(Extracted data entries)

BEGIN

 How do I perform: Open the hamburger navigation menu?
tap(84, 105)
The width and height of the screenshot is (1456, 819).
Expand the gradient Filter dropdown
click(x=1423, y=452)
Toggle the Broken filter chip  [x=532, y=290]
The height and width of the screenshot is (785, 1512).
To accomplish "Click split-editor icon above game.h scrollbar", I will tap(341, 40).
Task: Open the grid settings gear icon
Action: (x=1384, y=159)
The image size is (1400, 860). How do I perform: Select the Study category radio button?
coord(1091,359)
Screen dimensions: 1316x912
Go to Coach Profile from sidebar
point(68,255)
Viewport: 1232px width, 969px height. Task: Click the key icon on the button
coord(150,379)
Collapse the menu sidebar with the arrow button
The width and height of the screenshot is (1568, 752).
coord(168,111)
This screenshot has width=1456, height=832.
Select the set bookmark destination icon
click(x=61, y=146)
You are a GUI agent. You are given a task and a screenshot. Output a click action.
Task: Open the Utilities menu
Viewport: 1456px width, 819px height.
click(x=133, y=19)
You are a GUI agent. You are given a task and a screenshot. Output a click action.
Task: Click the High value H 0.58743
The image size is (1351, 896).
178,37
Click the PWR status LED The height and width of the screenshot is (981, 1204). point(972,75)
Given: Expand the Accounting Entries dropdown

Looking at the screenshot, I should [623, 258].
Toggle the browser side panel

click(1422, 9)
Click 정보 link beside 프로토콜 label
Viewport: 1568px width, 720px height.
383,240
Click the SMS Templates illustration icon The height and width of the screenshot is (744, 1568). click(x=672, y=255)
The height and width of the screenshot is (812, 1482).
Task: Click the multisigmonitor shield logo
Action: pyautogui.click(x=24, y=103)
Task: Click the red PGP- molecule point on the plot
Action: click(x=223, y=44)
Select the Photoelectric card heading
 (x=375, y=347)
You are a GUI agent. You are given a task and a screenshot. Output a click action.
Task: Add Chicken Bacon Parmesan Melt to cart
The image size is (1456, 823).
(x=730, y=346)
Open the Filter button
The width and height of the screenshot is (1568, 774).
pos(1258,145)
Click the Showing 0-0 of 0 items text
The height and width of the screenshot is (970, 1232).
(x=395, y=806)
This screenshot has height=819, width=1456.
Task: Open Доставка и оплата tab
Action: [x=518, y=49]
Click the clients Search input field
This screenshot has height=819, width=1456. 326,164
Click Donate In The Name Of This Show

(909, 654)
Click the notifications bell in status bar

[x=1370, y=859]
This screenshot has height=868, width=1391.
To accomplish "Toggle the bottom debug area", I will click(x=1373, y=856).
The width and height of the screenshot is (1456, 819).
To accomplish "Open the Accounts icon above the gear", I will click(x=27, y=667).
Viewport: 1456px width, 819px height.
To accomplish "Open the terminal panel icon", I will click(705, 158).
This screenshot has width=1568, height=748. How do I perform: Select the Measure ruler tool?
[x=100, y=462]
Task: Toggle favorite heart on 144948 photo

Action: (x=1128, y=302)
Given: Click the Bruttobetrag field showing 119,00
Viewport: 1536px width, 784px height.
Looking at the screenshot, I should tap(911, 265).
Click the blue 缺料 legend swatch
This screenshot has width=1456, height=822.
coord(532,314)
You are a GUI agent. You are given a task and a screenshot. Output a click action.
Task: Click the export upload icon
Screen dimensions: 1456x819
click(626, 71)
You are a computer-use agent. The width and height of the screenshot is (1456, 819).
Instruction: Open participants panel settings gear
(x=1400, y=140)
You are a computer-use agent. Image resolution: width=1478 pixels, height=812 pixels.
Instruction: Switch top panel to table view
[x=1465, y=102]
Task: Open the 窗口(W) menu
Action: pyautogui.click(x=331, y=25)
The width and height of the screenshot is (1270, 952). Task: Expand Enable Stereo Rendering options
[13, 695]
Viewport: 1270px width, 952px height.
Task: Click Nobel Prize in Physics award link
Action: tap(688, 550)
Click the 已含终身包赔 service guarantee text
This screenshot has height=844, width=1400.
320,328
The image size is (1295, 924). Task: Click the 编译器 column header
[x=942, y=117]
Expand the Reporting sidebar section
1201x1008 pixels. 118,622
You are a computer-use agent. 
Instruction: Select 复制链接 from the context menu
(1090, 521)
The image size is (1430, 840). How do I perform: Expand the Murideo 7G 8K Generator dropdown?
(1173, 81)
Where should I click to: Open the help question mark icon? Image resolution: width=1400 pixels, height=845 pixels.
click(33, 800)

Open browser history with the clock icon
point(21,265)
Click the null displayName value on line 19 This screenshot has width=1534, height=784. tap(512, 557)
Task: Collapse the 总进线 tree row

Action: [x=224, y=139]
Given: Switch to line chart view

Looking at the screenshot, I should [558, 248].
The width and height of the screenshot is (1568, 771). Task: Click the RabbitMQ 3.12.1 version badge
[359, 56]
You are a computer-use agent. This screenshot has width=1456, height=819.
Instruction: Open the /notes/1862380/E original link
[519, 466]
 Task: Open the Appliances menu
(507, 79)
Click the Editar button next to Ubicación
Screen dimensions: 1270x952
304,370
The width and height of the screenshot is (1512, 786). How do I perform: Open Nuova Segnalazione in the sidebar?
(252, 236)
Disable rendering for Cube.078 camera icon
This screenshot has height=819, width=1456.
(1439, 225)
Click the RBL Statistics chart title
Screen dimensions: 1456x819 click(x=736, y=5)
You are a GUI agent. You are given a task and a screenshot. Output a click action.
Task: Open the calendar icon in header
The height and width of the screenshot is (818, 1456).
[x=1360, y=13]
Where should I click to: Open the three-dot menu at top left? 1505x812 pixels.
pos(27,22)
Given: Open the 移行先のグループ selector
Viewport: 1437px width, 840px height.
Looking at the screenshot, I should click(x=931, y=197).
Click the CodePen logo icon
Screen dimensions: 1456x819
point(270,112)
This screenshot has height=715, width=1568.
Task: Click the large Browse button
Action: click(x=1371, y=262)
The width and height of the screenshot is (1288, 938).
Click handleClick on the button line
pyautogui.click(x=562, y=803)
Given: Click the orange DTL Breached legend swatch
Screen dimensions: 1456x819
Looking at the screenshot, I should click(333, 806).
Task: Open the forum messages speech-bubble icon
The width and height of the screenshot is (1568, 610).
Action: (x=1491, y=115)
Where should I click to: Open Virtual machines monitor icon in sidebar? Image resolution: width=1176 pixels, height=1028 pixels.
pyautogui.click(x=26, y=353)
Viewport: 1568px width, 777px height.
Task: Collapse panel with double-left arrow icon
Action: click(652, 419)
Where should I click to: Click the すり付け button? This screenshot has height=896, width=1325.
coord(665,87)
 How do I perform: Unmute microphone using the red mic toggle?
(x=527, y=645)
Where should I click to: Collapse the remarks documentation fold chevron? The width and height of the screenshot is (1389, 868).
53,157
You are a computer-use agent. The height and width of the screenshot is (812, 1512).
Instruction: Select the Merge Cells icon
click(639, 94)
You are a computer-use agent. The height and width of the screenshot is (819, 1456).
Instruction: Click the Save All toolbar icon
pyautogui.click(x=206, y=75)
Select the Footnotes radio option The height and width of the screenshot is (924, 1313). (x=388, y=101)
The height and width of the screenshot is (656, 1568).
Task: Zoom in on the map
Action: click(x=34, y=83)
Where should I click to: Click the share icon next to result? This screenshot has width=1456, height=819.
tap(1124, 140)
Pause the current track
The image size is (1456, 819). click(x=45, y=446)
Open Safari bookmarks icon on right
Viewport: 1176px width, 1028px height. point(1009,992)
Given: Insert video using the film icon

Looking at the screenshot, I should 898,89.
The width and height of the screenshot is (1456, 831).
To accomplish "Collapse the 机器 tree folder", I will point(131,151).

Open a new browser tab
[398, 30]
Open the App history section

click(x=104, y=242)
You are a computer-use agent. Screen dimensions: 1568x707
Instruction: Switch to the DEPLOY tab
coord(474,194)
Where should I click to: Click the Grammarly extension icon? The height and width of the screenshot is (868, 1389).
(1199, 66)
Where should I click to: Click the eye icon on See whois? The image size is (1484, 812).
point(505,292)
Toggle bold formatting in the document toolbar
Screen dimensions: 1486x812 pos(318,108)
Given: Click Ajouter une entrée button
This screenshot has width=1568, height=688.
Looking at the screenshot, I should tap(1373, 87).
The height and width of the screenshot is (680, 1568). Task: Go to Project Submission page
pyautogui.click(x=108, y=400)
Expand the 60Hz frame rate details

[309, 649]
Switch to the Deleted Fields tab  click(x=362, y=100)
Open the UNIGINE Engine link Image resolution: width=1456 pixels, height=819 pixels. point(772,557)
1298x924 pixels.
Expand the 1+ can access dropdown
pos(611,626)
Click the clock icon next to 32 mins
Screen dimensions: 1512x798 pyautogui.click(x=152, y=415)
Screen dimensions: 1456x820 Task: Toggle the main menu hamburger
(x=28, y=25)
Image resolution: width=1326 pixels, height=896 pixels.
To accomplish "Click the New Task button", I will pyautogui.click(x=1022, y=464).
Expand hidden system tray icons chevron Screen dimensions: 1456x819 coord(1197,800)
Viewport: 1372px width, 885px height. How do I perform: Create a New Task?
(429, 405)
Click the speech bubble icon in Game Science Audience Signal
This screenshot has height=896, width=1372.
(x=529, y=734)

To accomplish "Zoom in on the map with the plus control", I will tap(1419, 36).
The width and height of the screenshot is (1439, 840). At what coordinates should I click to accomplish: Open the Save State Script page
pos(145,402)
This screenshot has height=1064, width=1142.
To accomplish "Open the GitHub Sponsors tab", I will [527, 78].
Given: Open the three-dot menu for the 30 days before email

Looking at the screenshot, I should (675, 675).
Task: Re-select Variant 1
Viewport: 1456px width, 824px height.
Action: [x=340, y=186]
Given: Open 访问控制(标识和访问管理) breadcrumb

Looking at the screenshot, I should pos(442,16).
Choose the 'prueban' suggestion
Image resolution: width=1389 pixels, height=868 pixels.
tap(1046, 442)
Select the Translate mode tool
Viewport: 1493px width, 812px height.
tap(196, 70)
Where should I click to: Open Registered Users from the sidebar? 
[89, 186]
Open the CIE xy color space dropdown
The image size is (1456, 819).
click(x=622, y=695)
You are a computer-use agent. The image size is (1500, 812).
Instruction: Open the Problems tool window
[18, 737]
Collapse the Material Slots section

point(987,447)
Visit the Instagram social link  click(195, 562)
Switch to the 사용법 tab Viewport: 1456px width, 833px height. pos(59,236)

END

[TASK STATEMENT] Search the entries for the word "value", then list each line that holds it.

[FINISHED EXERCISE]
Task: Click the High value H 0.58743
Click the null displayName value on line 19 This screenshot has width=1534, height=784. tap(512, 557)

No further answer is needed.